Given the family history you described, I agree that it's likely something is going on in this area. Ideally, it would be good for you to know your specific SNP profile, because it would help to narrow down where you have blockages and the best ways to bypass them. Are you in a position to get tested and/or do you have access to a doctor who knows something about methylation issues?

Yes, I'm planning to do a test if I can find one that isn't very expensive. I have a functional physician that I can rely on, but I don't know how much he knows about methylation issues. I'll have to ask ;)

RedFox said:
Shijing said:
Yas said:
So, would you say that it's better to start with plain B-12 with some cofactors and then introduce Dibencozide and methylfolate? I mean, instead of one complex that already brings all the other B vitamins and methylfolate in it.

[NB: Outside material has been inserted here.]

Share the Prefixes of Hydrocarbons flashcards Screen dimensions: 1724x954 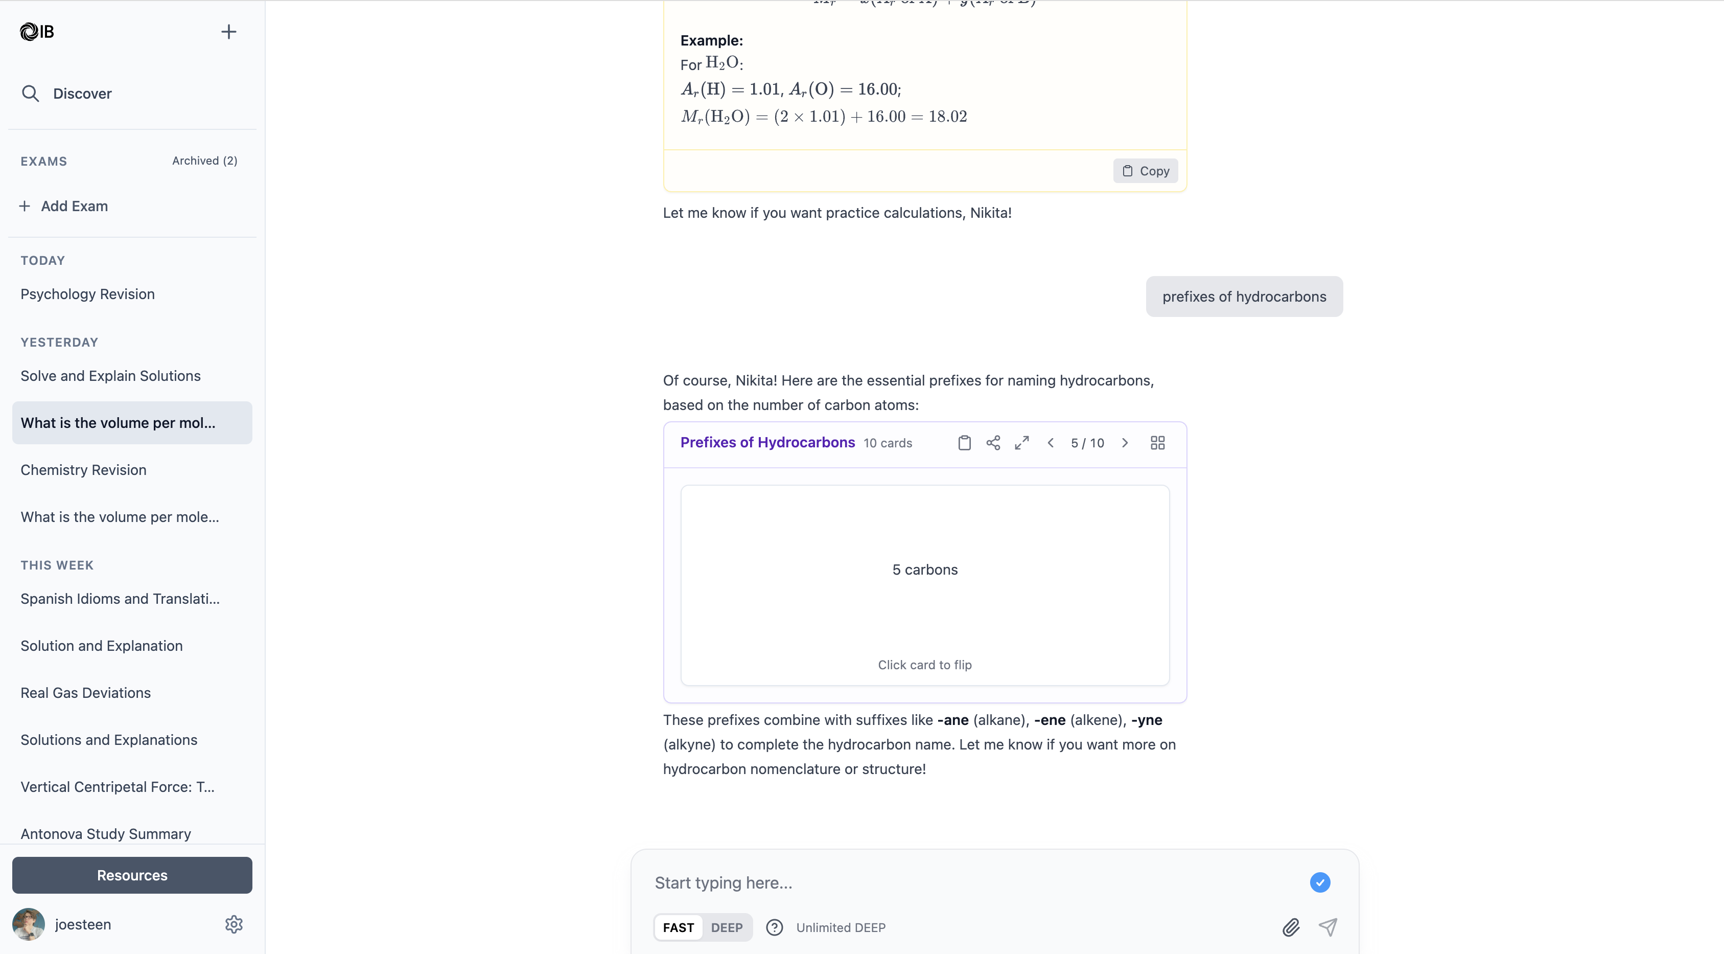pyautogui.click(x=993, y=443)
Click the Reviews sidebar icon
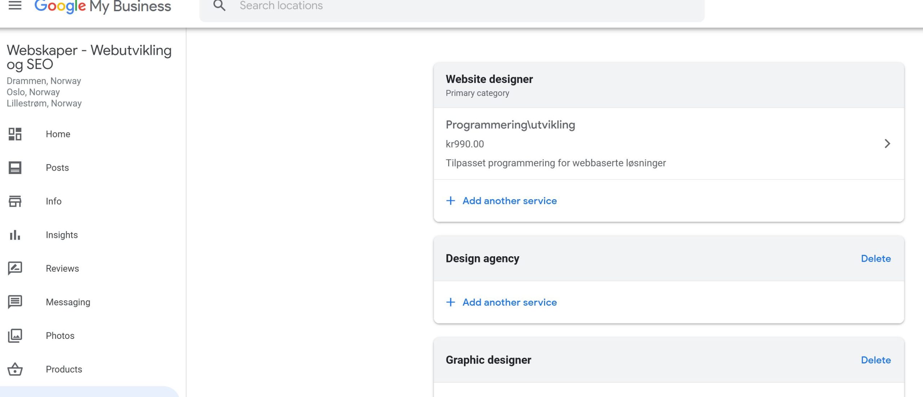 click(15, 269)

I think that's probably OK (you want to make sure the B-12 is methylcobalamin), although RedFox has been more meticulous than I've been in both researching the individual supplements as well as trying them individually, so he may have more specific advice. When I first became aware of the MTHFR issue (through being tested myself), my doctor started me on a single complex supplement, and I didn't do any additional experimentation until relatively recently -- I'm only now looking into things like Dibencozide (adenosylcobalamin) and lithium orate/orotate, which I probably would have tried in the beginning if I would have known a lot more than I did at that time.

Plain B-12 would need to be qualified. If you do have the mutation or a depletion of B-12, any standard B-12 supplement won't help. And from what I've read (and tried) will make things worse.
fwiw it seems that standard B-12 supplements (cyanocobalamin) are designed to stop anemia and deficiency symptoms. i.e. they keep you alive, but don't actually do there job. They'll give you a nice B-12 blood test reading and that's about it.
The body can just about use them if it's already in good health. If it's not, then all the chemical pathways gets blocked.

Thanks for the info and the update RedFox. I was aware that if I take B-12, it has to be methylcobalamin and if it has folate, it has to be methyl-folate. I actually took a standard B-complex recently and I felt REALLY bad afterwards. The only one I've found so far is Jarrow formulas, so I guess I'll try that one. But I'm going to do some testing before... I just want to gather all the info I can so I can discuss it with my doctor.

I'm also considering Water Kefir as a probiotic to heal my gut too.

---

I think this issues, combined with the infection-chronic disease connection is very interesting in the way that it gives a view of how many aspects of our psyche are interconnected with our bodies and it gives us some clues about how to deal with the physical aspects so that we can improve our psychological-spiritual aspects too.